Given records:
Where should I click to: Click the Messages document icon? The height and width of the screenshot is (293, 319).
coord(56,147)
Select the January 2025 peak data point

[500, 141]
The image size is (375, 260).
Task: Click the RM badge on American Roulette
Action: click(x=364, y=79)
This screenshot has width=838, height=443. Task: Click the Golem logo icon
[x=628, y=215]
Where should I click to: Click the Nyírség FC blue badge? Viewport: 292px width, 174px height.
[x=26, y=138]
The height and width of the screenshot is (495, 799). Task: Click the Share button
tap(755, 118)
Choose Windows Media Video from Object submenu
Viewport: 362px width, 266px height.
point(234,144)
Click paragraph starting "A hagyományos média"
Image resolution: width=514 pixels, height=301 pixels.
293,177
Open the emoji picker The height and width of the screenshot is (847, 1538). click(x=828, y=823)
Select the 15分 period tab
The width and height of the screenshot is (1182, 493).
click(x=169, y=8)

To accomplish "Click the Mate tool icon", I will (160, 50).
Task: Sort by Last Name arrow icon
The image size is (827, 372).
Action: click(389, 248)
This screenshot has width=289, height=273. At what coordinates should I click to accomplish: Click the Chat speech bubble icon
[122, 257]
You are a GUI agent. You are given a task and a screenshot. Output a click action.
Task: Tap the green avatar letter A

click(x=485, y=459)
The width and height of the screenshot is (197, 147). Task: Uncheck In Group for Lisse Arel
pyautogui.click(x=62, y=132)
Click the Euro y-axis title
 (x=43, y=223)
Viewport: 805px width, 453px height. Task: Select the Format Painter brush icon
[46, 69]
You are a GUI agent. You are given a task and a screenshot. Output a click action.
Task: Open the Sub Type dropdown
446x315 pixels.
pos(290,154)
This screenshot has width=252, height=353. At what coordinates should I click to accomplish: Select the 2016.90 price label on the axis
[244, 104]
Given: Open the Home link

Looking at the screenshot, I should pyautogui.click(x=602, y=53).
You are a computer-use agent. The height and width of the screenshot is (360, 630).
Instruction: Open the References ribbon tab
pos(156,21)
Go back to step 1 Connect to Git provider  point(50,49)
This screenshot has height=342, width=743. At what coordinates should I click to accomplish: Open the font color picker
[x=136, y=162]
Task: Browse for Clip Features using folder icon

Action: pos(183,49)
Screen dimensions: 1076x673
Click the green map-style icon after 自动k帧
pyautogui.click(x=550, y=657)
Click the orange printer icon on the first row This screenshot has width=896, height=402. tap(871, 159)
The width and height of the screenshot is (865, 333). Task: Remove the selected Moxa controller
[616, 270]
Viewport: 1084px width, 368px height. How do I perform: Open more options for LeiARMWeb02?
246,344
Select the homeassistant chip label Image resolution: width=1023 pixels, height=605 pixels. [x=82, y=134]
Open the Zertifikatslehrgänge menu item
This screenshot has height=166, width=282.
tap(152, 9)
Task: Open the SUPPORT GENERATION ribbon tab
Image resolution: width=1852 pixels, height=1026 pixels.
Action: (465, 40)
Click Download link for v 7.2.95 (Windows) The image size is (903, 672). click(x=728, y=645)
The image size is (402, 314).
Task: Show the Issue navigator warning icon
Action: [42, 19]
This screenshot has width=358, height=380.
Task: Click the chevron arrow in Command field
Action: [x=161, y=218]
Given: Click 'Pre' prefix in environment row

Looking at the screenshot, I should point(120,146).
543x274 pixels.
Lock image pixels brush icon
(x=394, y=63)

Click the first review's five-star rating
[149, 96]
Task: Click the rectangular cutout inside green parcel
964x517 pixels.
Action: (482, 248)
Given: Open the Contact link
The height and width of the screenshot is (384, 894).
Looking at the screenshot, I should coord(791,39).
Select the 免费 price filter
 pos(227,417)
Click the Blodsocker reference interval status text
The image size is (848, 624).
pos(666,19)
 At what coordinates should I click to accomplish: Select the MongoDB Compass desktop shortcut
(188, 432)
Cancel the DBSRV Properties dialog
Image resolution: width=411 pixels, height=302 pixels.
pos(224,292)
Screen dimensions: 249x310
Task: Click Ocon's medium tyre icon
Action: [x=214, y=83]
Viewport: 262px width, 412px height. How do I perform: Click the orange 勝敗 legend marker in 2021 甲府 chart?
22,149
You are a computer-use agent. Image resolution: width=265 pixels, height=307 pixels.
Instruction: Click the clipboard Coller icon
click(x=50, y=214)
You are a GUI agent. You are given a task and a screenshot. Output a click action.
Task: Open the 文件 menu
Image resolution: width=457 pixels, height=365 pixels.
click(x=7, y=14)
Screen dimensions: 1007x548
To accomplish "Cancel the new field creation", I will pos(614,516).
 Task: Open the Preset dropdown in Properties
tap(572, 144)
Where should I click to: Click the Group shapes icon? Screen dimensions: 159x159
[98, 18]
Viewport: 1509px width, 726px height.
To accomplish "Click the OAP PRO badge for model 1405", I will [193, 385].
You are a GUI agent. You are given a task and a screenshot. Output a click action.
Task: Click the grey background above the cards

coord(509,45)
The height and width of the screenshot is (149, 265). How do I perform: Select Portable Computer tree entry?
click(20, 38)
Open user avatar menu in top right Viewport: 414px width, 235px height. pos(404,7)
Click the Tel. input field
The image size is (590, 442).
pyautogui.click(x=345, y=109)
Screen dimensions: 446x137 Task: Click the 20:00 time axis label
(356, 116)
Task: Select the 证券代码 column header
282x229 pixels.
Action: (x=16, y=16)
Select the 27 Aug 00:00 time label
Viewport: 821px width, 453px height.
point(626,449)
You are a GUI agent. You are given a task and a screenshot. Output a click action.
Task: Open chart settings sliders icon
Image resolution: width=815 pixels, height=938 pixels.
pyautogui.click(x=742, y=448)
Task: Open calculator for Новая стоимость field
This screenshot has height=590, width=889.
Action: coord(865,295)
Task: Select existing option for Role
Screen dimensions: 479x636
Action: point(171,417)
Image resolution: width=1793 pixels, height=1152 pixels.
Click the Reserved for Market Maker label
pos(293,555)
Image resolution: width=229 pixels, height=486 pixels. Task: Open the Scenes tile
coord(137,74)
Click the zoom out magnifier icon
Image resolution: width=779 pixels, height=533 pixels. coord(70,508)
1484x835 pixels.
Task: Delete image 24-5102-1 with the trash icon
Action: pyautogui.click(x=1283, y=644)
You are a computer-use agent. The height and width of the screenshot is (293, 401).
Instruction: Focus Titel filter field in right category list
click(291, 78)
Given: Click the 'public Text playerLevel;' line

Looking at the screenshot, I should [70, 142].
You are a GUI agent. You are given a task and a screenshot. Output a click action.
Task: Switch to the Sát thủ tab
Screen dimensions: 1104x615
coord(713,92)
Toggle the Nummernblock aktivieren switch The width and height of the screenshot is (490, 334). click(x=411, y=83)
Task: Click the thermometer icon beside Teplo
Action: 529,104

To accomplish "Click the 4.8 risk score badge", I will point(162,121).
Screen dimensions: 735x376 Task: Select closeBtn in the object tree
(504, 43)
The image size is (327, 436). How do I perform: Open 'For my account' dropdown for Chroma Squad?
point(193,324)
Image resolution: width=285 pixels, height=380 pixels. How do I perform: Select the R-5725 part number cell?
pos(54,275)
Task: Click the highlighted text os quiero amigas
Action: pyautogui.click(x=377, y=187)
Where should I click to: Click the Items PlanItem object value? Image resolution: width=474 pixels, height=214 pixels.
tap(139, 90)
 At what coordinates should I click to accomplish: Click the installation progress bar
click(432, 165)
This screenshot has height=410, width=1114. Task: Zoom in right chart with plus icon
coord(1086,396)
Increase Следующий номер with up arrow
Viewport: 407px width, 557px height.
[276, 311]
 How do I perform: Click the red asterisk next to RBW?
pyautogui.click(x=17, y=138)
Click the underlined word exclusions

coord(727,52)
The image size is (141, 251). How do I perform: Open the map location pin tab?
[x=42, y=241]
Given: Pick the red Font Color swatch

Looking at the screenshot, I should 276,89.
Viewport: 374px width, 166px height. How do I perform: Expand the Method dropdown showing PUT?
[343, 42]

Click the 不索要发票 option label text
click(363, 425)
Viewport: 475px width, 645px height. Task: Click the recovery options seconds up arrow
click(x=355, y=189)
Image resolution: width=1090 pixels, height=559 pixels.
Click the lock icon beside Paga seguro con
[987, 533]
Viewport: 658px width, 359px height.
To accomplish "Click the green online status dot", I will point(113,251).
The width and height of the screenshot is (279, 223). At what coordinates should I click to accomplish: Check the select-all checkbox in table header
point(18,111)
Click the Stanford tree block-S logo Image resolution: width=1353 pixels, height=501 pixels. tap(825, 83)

Task statement:
Given the data above, transcribe exactly the lines from the one containing "Go back to step" down to the one containing "Screen dimensions: 1076x673", and no others.

Response to the task:
Go back to step 1 Connect to Git provider  point(50,49)
This screenshot has height=342, width=743. At what coordinates should I click to accomplish: Open the font color picker
[x=136, y=162]
Task: Browse for Clip Features using folder icon

Action: pos(183,49)
Screen dimensions: 1076x673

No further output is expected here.